Saved data entries
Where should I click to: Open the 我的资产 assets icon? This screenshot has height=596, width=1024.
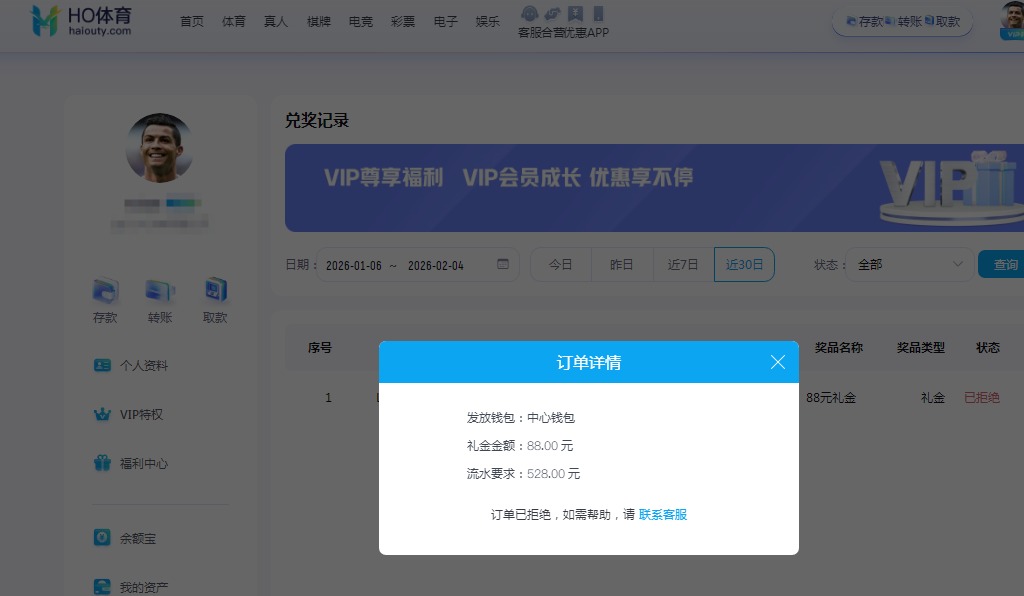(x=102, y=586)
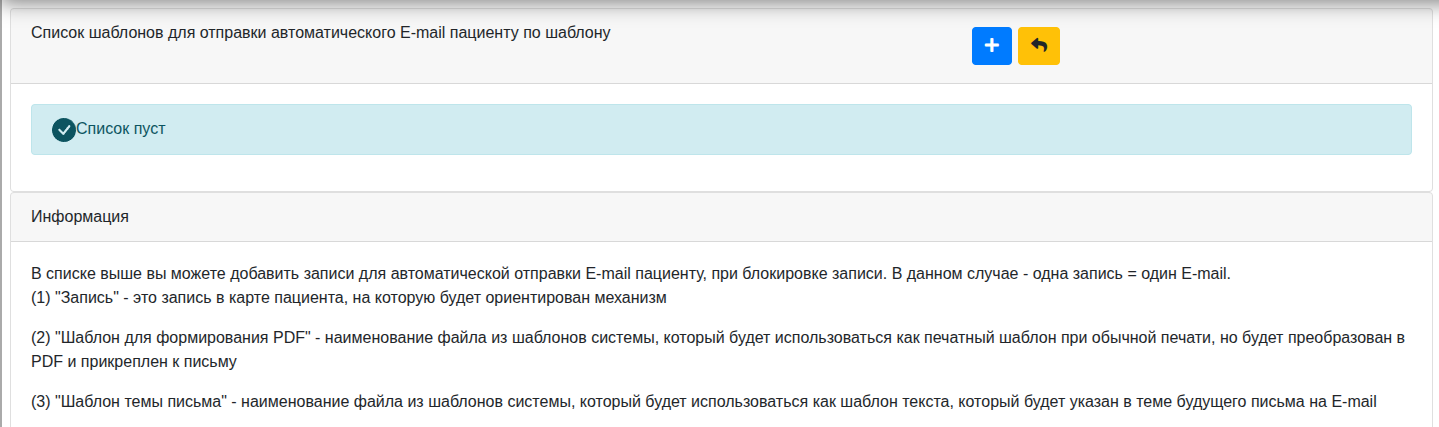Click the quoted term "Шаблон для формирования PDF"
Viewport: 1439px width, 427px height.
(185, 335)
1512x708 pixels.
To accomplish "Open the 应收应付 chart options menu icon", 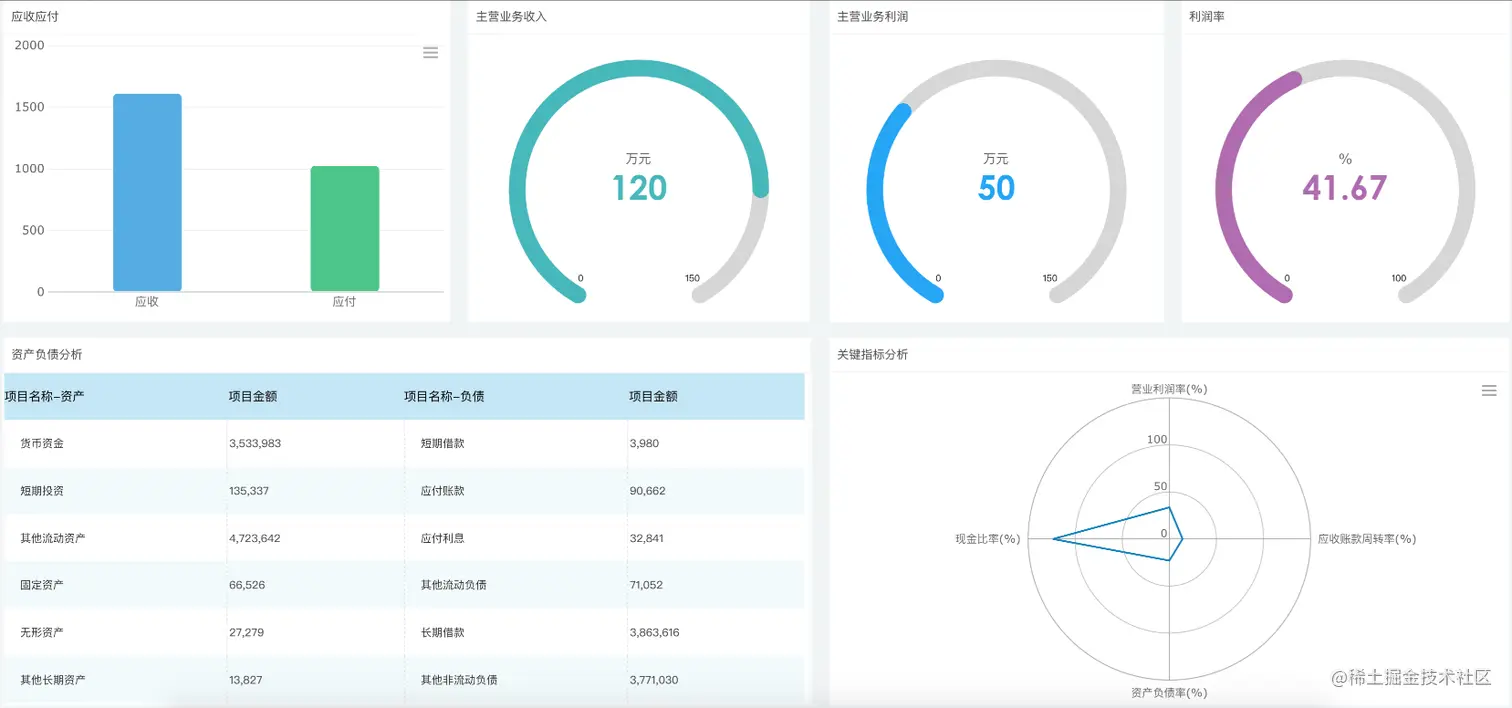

» **TASK TO COMPLETE**:
Leave out all images, then reproduce the entries above exactly.

» **ANSWER TO THE PROBLEM**:
Where should I click to: Open the 我的资产 assets icon? This screenshot has height=596, width=1024.
(x=102, y=586)
Click the quoted term "Шаблон для формирования PDF"
Viewport: 1439px width, 427px height.
(185, 335)
1512x708 pixels.
To accomplish "Open the 应收应付 chart options menu icon", 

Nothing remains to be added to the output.